A. Account monitoring involves reviewing a customer’s account activity and transaction behaviour. This requires a risk based approach and consideration of the reporting entity’s knowledge about a customer, their business, transaction history and the type of CDD undertaken when the relationship was established. Account monitoring must allow a reporting entity to identify grounds for suspicious transaction reporting (to the New Zealand Police Financial Intelligence Unit).

Q. What is a formal warning issued under section 80 of the Act?

A. Formal warnings can be issued when a supervisory agency has reasonable grounds to believe that a reporting entity has engaged in conduct that constitutes a civil liability act. These civil liability acts are specified in section 78 of the Act.

Q. Why has a formal warning been issued to Equity Trust International Limited?

A. The formal warning has been issued on the basis that the Department has reasonable grounds to believe that Equity Trust International Limited has:

  • Failed to conduct customer due diligence as required by subpart 1 of Part 2 of the Act (section 78(a) of the Act).
  • Failed to adequately monitor accounts and transactions (section 78(b) of the Act).
  • Failed to keep records in accordance with the requirements of subpart 3 of Part 2 of the Act (section 78(e) of the Act).
  • Failed to establish, implement, or maintain an AML/CFT programme (section 78(f) of the Act).

Q. How many formal warnings has DIA issued under section 80 of the Act?

A. Since the Act came into force on 30 June 2013, DIA has issued 21 non-public formal warnings. These have been issued either for failure to meet particular risk assessment or AML/CFT programme obligations or for failing to submit an annual AML/CFT report.

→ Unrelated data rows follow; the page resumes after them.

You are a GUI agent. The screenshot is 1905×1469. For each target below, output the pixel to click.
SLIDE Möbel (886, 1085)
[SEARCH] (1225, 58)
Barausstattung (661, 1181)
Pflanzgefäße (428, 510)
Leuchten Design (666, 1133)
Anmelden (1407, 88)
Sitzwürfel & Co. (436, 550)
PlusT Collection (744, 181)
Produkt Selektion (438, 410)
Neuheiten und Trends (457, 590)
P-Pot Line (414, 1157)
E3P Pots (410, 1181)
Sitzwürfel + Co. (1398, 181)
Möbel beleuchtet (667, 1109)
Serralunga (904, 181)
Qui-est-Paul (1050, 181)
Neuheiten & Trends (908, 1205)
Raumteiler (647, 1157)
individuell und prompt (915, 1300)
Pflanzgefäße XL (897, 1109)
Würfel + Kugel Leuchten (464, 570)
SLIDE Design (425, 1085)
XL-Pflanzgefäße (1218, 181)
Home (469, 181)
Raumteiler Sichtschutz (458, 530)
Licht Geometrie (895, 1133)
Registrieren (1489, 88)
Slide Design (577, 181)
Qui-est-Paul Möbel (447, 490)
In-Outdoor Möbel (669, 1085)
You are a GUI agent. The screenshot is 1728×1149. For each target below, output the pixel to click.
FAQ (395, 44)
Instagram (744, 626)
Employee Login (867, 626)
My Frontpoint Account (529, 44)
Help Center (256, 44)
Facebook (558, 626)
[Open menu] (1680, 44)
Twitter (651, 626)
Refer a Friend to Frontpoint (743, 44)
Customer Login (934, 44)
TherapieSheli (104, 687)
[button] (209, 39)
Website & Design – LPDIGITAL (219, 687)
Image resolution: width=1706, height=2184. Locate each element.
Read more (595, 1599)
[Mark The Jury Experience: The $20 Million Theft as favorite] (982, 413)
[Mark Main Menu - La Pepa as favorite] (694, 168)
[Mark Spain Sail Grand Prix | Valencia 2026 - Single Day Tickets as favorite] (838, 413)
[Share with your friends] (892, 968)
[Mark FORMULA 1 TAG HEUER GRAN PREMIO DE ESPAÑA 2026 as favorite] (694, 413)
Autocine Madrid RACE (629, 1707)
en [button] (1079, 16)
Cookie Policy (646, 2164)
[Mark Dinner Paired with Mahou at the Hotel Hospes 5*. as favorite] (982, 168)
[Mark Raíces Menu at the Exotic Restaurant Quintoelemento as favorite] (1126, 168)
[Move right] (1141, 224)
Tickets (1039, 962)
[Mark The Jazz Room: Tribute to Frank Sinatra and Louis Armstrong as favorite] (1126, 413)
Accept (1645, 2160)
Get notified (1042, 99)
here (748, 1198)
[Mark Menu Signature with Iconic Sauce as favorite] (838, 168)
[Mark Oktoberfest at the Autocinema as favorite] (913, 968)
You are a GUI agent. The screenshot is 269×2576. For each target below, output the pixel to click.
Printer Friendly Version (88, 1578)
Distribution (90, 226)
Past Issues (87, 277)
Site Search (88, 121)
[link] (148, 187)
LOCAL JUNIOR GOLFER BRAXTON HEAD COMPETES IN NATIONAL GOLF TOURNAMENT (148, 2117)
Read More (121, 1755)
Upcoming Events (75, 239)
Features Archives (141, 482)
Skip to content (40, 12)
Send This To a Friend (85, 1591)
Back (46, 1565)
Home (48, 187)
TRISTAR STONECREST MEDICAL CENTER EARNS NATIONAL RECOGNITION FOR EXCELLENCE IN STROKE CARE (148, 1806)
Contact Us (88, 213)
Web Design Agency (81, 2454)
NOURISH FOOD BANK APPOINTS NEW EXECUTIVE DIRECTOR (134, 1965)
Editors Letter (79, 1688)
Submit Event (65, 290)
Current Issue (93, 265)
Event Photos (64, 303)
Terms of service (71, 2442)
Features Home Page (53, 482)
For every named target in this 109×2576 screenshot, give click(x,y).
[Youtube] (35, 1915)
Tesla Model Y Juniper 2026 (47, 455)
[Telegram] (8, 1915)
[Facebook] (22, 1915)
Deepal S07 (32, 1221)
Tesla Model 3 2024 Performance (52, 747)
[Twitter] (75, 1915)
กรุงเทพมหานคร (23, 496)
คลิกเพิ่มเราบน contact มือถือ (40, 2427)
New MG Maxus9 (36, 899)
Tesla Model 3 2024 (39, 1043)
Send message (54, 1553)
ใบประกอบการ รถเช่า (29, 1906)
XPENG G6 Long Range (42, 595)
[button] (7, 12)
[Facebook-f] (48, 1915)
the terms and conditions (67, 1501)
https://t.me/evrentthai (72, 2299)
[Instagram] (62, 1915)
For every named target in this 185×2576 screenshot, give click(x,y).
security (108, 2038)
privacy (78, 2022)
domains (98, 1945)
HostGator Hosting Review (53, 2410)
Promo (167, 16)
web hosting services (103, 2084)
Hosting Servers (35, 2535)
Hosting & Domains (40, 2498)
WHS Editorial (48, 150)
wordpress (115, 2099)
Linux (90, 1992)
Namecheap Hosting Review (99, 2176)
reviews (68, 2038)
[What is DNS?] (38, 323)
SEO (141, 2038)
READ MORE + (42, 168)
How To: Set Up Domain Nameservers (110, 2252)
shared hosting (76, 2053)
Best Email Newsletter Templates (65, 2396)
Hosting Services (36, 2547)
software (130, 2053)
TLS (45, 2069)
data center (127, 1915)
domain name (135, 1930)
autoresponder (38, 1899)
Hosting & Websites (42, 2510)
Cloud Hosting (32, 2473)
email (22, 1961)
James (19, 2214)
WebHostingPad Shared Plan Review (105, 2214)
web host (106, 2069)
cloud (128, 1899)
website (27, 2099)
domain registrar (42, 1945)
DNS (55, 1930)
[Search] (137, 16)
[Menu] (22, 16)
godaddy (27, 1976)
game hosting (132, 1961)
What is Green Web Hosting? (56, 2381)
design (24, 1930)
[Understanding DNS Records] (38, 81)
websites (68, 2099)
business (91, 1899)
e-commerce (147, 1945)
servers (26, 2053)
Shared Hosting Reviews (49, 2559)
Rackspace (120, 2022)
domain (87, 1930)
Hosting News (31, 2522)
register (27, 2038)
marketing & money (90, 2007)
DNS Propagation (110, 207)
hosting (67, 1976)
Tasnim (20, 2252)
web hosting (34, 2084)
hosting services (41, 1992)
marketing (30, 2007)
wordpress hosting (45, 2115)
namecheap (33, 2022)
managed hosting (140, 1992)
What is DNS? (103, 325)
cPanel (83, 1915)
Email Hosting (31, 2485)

The formal warning is the second for which DIA has published a summary.

Q. Why has DIA published a summary of the formal warning to Equity Trust International Limited?

A. The civil liability acts in which Equity Trust International Limited has engaged are serious and have been ongoing and extensive. The Department uses a graduated and proportional range of measures to help reporting entities meet their compliance obligations. We base decisions on an assessment of how to best minimise harm and maximise benefit, while promoting sustained compliance. The decision to publish the formal warning, naming the entity, was taken because it was proportionate to the seriousness of the compliance issues and it sends a strong message to this sector and others about how the Department responds to serious non-compliance.

Q. What other action can be taken if a reporting entity does not comply with the requirements of the Act?


A. Where reporting entities engage in conduct that does not comply with the requirements of the Act, supervisory agencies have various enforcement actions available to them. This includes civil or criminal action, which could result in (but is not limited to) the imposition of:

  • Civil penalties of up to $200,000 in the case of an individual, and $2 million, in the case of a body corporate; and
  • Criminal penalties of imprisonment for up to two years or a fine of up to $300,000, in the case of an individual, and $5 million in the case of a body corporate.

DIA currently has two reporting entities before the High Court seeking a financial penalty.